# Captive rings



## Anonymous (1 Apr 2007)

Captive rings made easy… if you are adept with a skew it’s possible to make the rings using the toe of the skew; for those who can’t get on with the skew there are dedicated captive ring cutting tools available from the major tool makers.

You could make your own ring cutting tool but results are rarely encouraging; there’s a much simpler method of creating a captive ring masterpiece using just your ordinary turning tools. Turn a goblet in your preferred way but carefully measure the diameter of the foot; modern aesthetics demand that the foot is a few mm less than the ‘bowl’ dia. Turn a cylinder using a contrasting wood and carefully fashion a series of rings ensuring that the internal diameter is circa 1.5mm less than the foot of the goblet. Accurate measurements are critical to this process.

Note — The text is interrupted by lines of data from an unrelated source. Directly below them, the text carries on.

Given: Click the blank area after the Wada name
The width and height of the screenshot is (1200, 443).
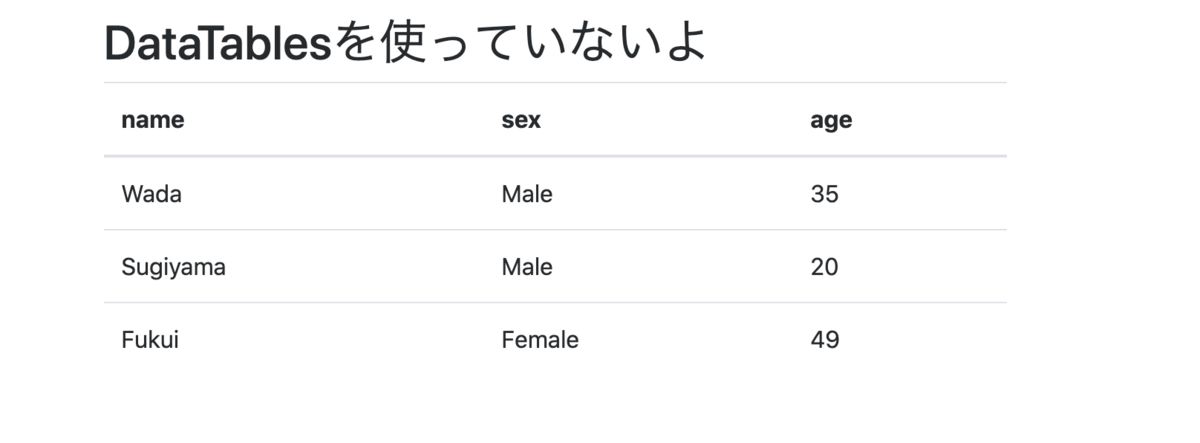Looking at the screenshot, I should [335, 194].
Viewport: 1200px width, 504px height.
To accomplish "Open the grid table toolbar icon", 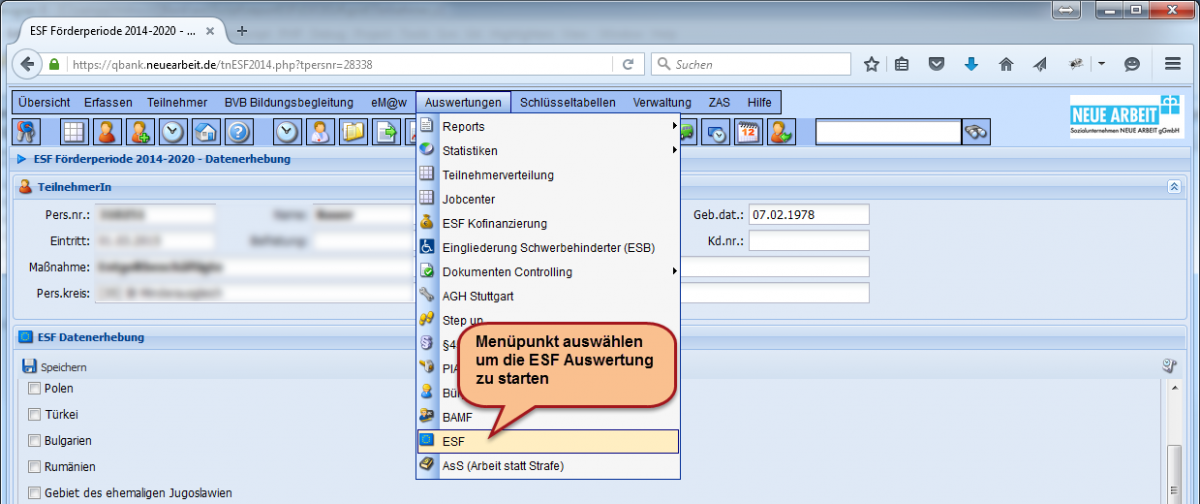I will pos(74,132).
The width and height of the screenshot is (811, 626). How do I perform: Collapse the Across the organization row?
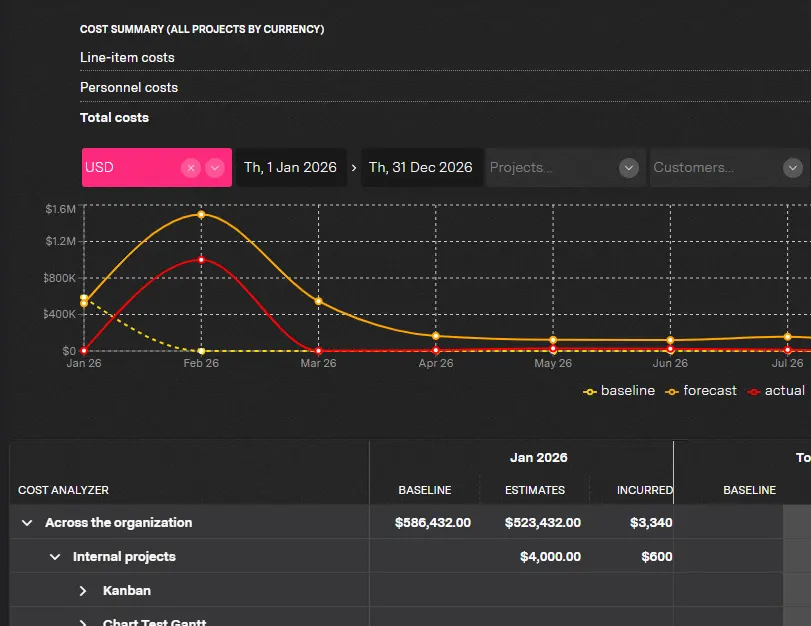pos(27,523)
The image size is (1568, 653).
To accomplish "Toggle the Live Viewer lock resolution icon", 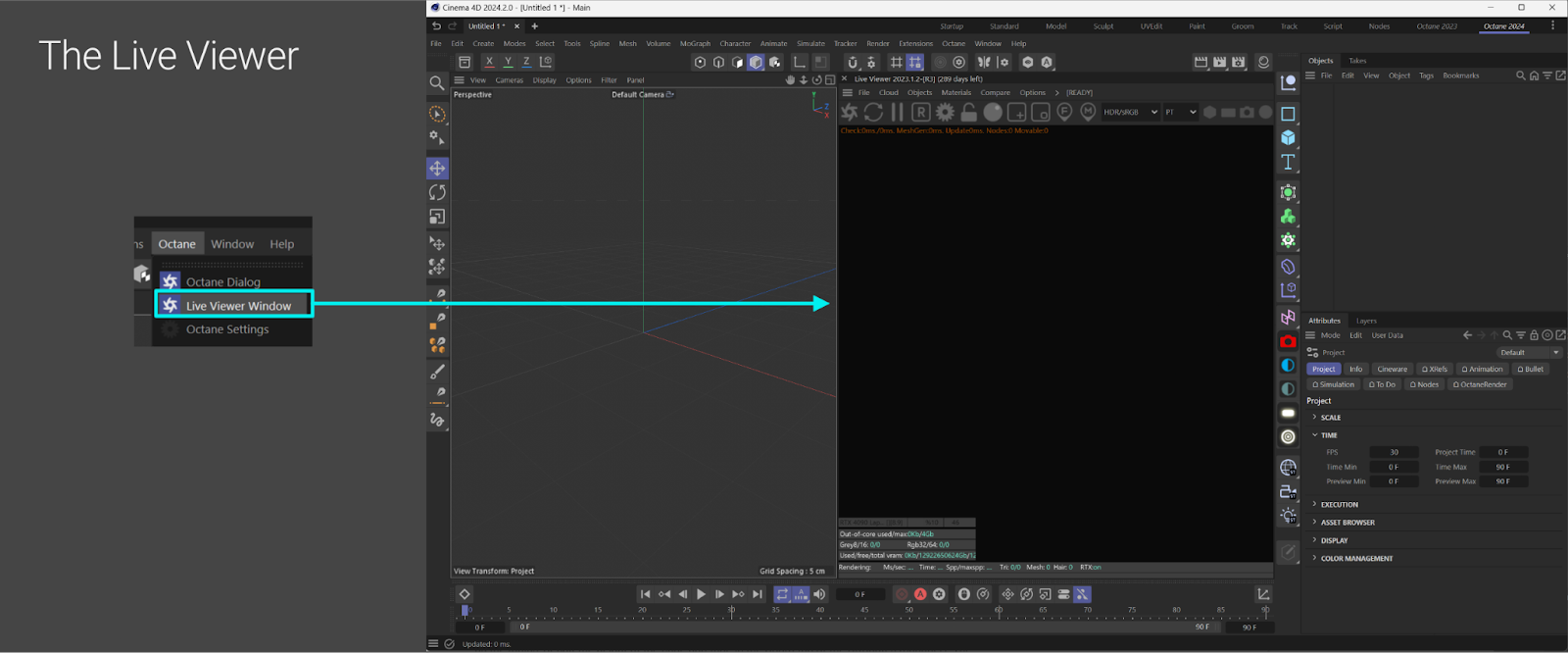I will [968, 113].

The goblet should be placed in the freezer for at least 12hours… wrap it carefully to avoid any food contamination … needless to say you’ll need the permission of the head of domestic trivia. The rings can now be treated in either a conventional oven (set at 160c)… at this stage you will have worked out that it’s not advisable to use a flammable finish! Treatment times will vary with the size of the rings e.g. miniatures will only require 5 mins.

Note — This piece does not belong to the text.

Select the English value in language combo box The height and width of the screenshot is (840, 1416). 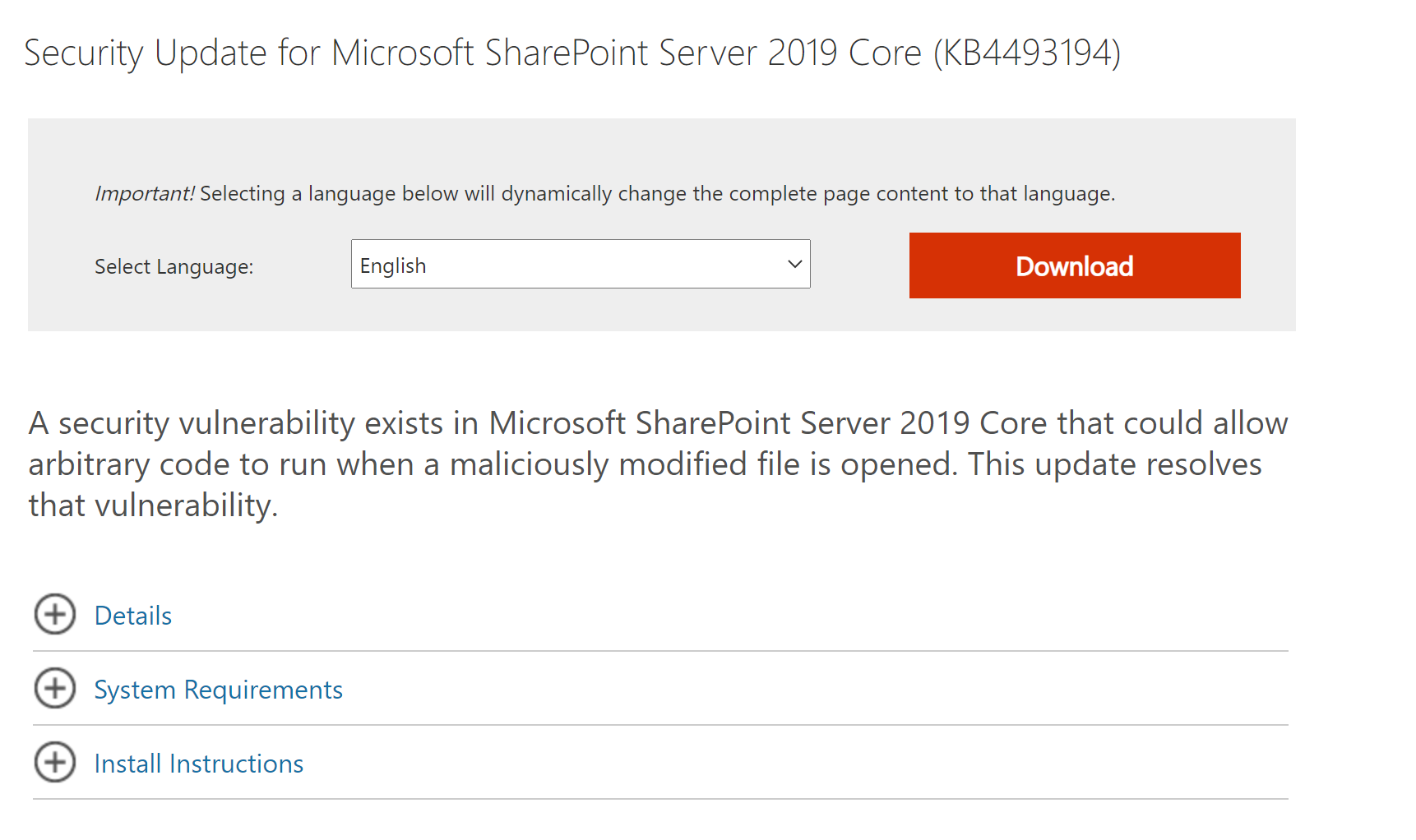pos(393,265)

Take care when handling very cold or very hot objects, thermal gloves are recommended. Simply slip the expanded ring over the foot of the goblet and allow to stand until the whole has achieved ambient room temperature.

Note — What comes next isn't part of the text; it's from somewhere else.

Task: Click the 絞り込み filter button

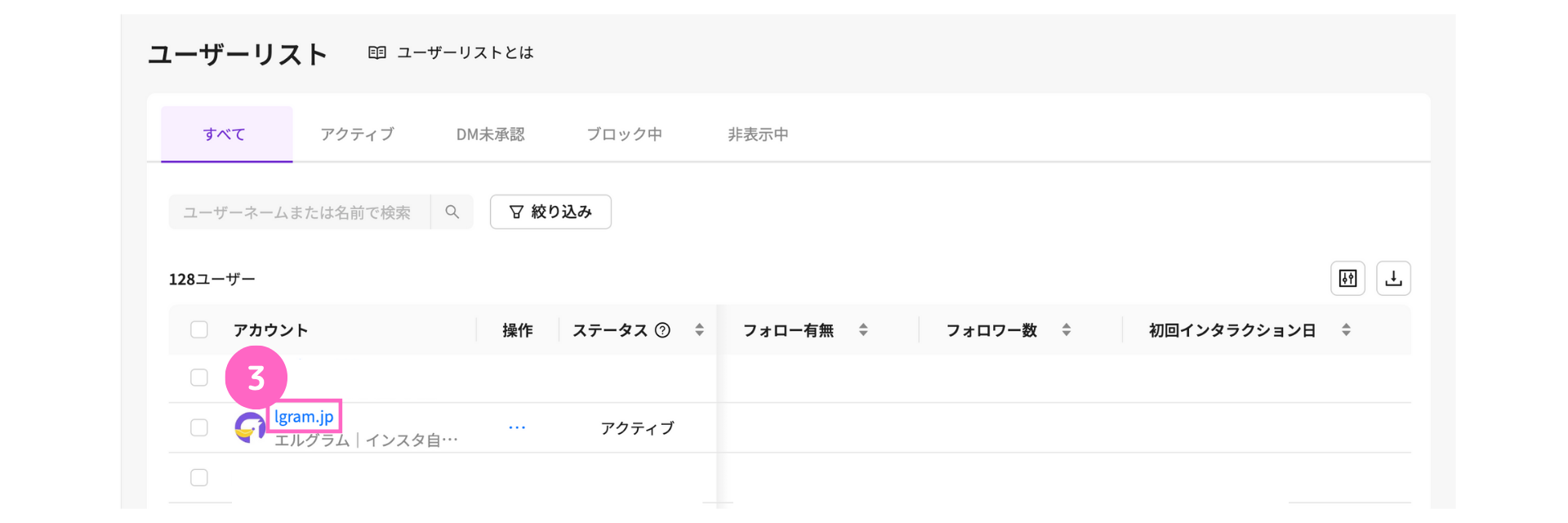Action: pyautogui.click(x=550, y=212)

Microwaving the ring is another option, provided that the ring has been dampened the ring will become flexible making the task a little easier...


----------



## CHJ (1 Apr 2007)

Thanks for that Graham, do I bookmark it under *'Hot Tips' *or *'Cool Processes'* or just 'The *'First'* of many':lol:


----------



## TEP (1 Apr 2007)

Nice one Graham. I look forward to April 1st 2008 for your next one. =D>


----------



## wood yew believe it ! (1 Apr 2007)

thought id give this captive ring thing a go.... not too much mickey taking please, this is a first attempt. i know the shape isn't great and the ring is too big for the form, i just wanted to know if i could do it











mahogany 15 cm/6cm briwax clear finish, with no captive ring tools, bowl gouge, parting tool, dome scraper and home made r angle parting/scraper thing


----------



## Paul.J (1 Apr 2007)

*TEP Wrote*
Nice one Graham. I look forward to April 1st 2008 for your next one. 
I've started doing it :wink: 
Paul.J.
_________________


----------



## Paul.J (1 Apr 2007)

Nice one WYBI.
I still aint gotta clue how you do  
Paul.J.


----------



## wood yew believe it ! (1 Apr 2007)

paul, nor did i till this aft, just thought id " go for it!"


----------



## PowerTool (1 Apr 2007)

Very nice,Dave - as you said,I think the ring is slightly "chunky",but the ring itself is technically excellent (I've got a captive ring tool,and would be pleased if it turned out as well as yours  )

Andrew


----------



## Paul.J (1 Apr 2007)

*WYBI Wrote*
home made r angle parting/scraper thing
What is this :?: 
I found a pair of old planer blades in me tool box the other day and wondered if they would be any good for turning tools,well scrapers etc.
Paul.J.


----------



## wood yew believe it ! (1 Apr 2007)

give me a few mins will do a piccy!






have made a couple of these, one lefty, one righty out of old chisels lying around, they seem to work ok! (hammer) 

atb dave


----------



## Paul.J (1 Apr 2007)

Thanks for that Dave.
I see now,said the blind man as he p..... all over the fire.
Something else i can have a goo at.  
Paul.J.


----------



## wood yew believe it ! (1 Apr 2007)

paul, the other good thing bout this is it can b flipped over and used as a left hander too, all i do is a slight re-grind.

atb dave


----------



## Paul.J (1 Apr 2007)

So which part of the tool is the cutting bit.Is it just the point or as the bevel bevel got an edge. :?: 
Sorry for the questions :roll: 
Paul.J.


----------



## Bodrighy (1 Apr 2007)

I have found that a very narrow bowl gouge can be used to cut the rings and I have a couple of dental picks which are ideal for seperating. Warning, don't forget to finish the rings off before you part them. They are murder to clean off and polish once they are loose. 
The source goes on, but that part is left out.